The data availability problem refers to a situation where the transaction data for a new block on a blockchain cannot be downloaded and verified by nodes on the network. This can occur due to an attack known as a data withholding attack, in which the block producer withholds the transaction data for the new block. This can have serious consequences for the blockchain, such as halting its operations or allowing funds to be stolen. The data availability problem is more likely to occur in layer 2 scaling solutions like rollups and validiums. It is a significant issue that must be addressed in order to ensure the security and trustworthiness of a blockchain.
How do nodes verify data availability in Celestia?
In Celestia, a modular blockchain, nodes can verify data availability using a process called data availability sampling. This allows light nodes (computers on the network that do not store the entire blockchain) to verify the availability of data within a block without needing to download all the transaction data. This allows them to efficiently verify data availability while still maintaining the security and trustworthiness of the blockchain. Data availability is critical to the security of any blockchain, as it ensures that anyone can inspect the ledger of transactions and verify its accuracy and integrity. By using data availability sampling, Celestia is able to improve the scalability and performance of the blockchain while still maintaining data availability.
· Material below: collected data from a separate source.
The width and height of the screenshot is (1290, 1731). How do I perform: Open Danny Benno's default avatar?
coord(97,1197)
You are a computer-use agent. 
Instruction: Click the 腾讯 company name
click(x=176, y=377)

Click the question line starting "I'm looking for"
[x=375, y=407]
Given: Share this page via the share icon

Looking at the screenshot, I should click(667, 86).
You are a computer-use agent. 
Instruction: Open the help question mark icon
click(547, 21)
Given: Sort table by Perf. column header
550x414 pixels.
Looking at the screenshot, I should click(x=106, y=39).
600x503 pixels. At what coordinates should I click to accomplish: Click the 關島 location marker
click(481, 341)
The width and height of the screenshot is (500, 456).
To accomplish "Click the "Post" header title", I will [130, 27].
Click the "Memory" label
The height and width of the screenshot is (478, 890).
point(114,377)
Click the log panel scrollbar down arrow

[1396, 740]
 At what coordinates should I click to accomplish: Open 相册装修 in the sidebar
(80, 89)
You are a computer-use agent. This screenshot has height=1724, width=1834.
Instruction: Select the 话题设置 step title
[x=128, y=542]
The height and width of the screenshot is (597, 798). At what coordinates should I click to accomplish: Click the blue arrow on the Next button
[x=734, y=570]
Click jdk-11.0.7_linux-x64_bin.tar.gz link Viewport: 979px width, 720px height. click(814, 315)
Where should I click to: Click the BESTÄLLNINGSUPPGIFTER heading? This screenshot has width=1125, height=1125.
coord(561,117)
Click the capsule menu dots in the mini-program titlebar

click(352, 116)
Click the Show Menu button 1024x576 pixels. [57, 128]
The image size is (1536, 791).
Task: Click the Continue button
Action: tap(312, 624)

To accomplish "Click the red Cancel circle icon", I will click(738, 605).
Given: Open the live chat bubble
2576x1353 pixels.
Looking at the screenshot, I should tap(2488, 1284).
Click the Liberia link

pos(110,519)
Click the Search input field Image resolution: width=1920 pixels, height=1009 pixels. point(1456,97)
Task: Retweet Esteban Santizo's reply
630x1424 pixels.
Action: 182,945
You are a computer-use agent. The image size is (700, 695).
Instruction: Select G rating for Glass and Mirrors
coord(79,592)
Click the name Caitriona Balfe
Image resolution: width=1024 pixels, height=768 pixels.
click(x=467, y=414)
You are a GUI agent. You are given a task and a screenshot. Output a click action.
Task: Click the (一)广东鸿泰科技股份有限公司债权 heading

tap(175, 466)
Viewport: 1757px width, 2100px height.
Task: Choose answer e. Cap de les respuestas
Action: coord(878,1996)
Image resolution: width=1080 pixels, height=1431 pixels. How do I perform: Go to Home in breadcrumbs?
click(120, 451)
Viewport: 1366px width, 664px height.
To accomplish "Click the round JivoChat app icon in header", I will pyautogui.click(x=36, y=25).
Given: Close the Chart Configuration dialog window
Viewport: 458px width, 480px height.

What is data availability sampling?
Data availability sampling (DAS) is a method used by light nodes (computers on a blockchain network that do not store the entire blockchain) to verify the availability of data within a block without needing to download all the data. It works by having the light node conduct multiple rounds of random sampling for small portions of the block data. As the light node completes more rounds of sampling, it increases its confidence that the data is available. Once it reaches a predetermined confidence level, it will consider the data as available. DAS is used to improve the scalability and performance of a blockchain by allowing light nodes to verify data availability more efficiently, without sacrificing security and trustworthiness.
What are some of the security assumptions that Celestia makes for data availability sampling?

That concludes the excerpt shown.